[PROVIDED MATERIAL Boundary: Start]
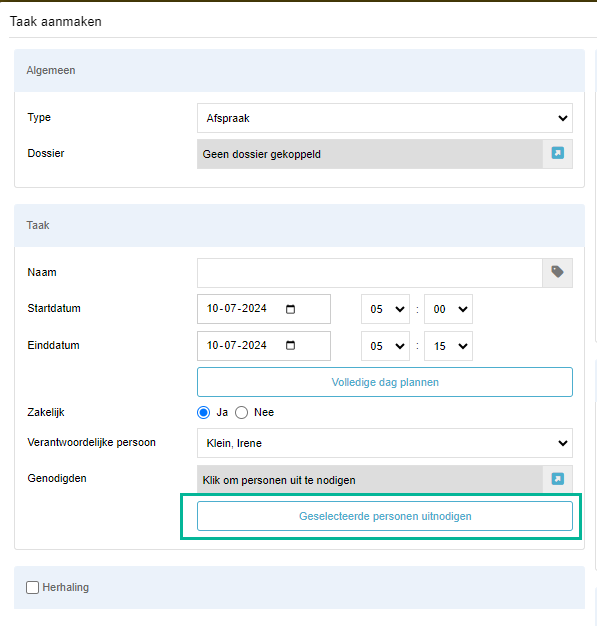Open calendar picker for Startdatum
597x626 pixels.
[290, 309]
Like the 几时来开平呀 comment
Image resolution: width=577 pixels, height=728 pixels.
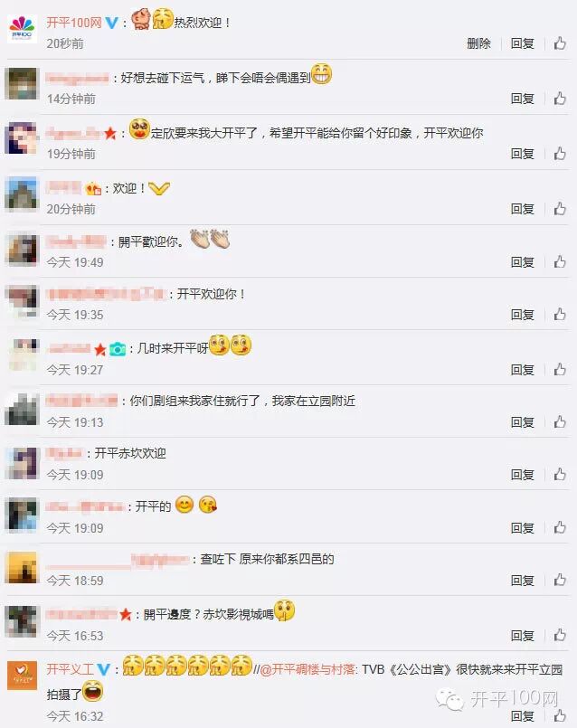pyautogui.click(x=560, y=370)
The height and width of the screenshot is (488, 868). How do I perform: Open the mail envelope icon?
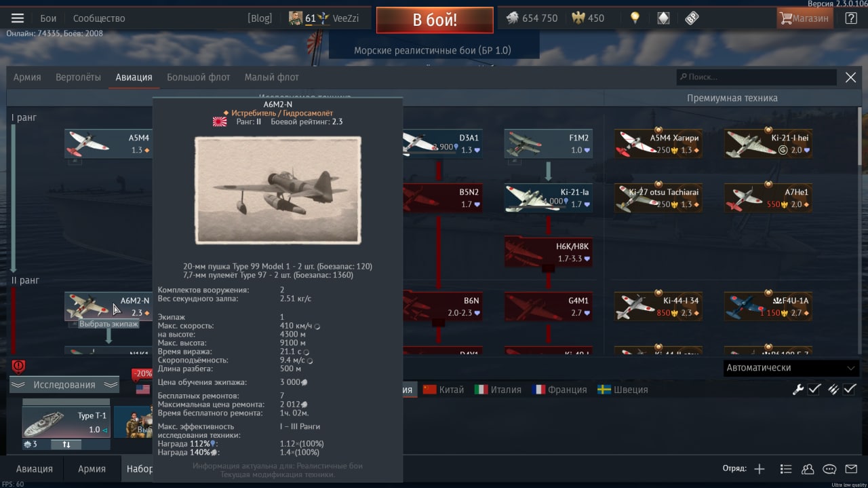[x=850, y=469]
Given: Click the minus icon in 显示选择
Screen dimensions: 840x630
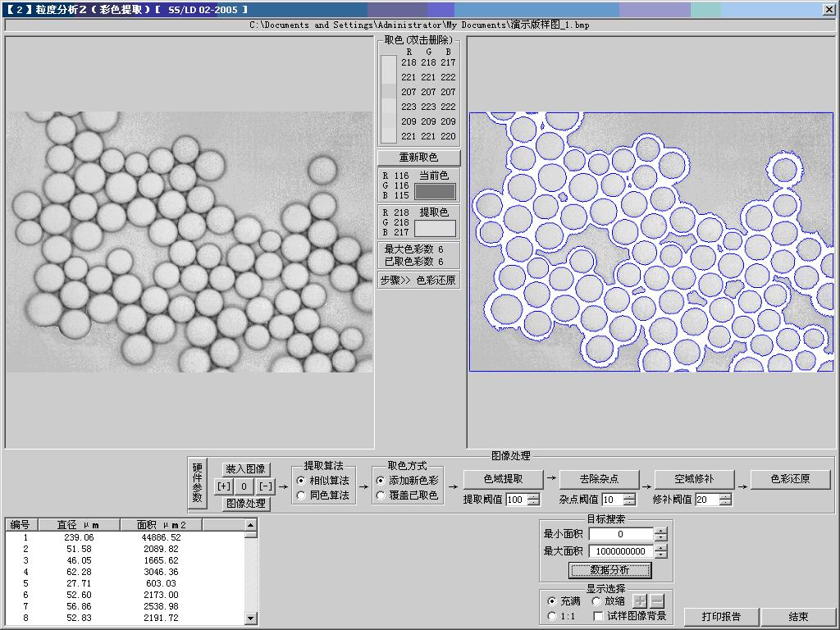Looking at the screenshot, I should [658, 601].
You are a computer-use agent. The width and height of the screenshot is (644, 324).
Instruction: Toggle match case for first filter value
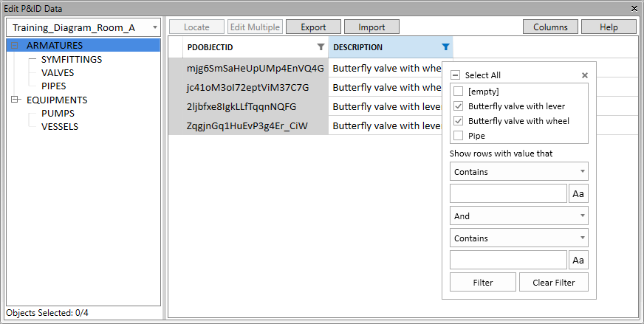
[PROVIDED MATERIAL Boundary: End]
:: PROBLEM TO WORK ON ::
After locating the line that contains "Image resolution: width=577", output it and all later lines through the end of the material exactly, leaving out pictures.

:: RESULT BELOW ::
Image resolution: width=577 pixels, height=728 pixels.
pyautogui.click(x=560, y=370)
The height and width of the screenshot is (488, 868). How do I perform: Open the mail envelope icon?
[x=850, y=469]
Given: Click the minus icon in 显示选择
Screen dimensions: 840x630
Looking at the screenshot, I should [658, 601].
You are a computer-use agent. The width and height of the screenshot is (644, 324).
Instruction: Toggle match case for first filter value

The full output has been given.